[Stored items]
▽

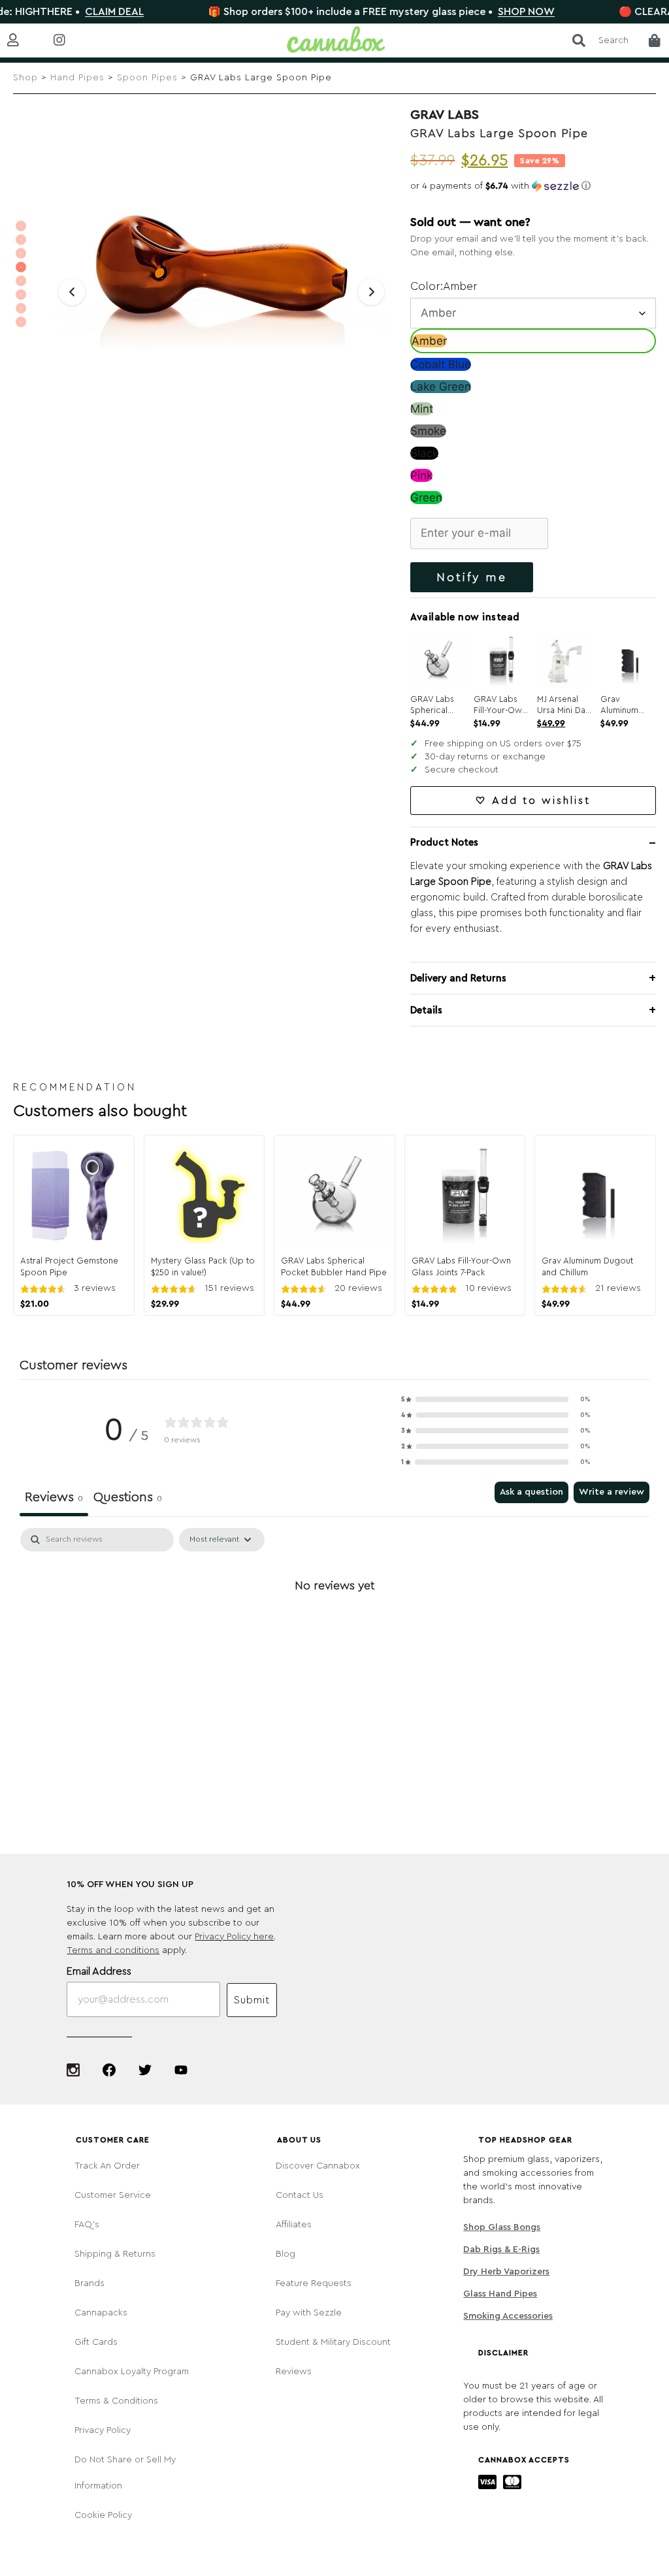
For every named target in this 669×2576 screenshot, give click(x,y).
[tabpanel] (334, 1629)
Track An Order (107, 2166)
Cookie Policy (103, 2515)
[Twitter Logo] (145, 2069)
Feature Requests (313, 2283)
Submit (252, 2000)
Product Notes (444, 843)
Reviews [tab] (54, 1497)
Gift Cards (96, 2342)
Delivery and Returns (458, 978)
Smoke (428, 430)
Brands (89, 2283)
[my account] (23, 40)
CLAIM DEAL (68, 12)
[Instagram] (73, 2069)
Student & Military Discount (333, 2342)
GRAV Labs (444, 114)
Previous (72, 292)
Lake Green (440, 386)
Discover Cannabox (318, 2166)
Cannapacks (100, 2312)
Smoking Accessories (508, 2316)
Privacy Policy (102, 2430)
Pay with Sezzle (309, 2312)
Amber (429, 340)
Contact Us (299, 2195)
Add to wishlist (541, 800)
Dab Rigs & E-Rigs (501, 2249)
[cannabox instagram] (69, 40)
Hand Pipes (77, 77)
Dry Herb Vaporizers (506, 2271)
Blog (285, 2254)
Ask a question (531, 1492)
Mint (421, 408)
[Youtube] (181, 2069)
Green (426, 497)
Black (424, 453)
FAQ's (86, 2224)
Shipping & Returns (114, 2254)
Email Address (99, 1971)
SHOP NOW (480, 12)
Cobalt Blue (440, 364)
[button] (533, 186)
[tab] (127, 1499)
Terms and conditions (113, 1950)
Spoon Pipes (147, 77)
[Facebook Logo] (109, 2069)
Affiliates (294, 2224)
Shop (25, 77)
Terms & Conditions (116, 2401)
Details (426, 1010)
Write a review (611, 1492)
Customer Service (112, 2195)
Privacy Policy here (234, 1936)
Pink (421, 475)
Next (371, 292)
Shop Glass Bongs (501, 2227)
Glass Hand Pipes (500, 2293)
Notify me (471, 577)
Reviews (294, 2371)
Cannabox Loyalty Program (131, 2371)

△

■ **What is expected**
What you return must be the lines above that run from the line with "Previous (72, 292)" to the line with "Shop (25, 77)", inclusive, each copied exactly.

■ **Problem solution**
Previous (72, 292)
Lake Green (440, 386)
Discover Cannabox (318, 2166)
Cannapacks (100, 2312)
Smoking Accessories (508, 2316)
Privacy Policy (102, 2430)
Pay with Sezzle (309, 2312)
Amber (429, 340)
Contact Us (299, 2195)
Add to wishlist (541, 800)
Dab Rigs & E-Rigs (501, 2249)
[cannabox instagram] (69, 40)
Hand Pipes (77, 77)
Dry Herb Vaporizers (506, 2271)
Blog (285, 2254)
Ask a question (531, 1492)
Mint (421, 408)
[Youtube] (181, 2069)
Green (426, 497)
Black (424, 453)
FAQ's (86, 2224)
Shipping & Returns (114, 2254)
Email Address (99, 1971)
SHOP NOW (480, 12)
Cobalt Blue (440, 364)
[button] (533, 186)
[tab] (127, 1499)
Terms and conditions (113, 1950)
Spoon Pipes (147, 77)
[Facebook Logo] (109, 2069)
Affiliates (294, 2224)
Shop (25, 77)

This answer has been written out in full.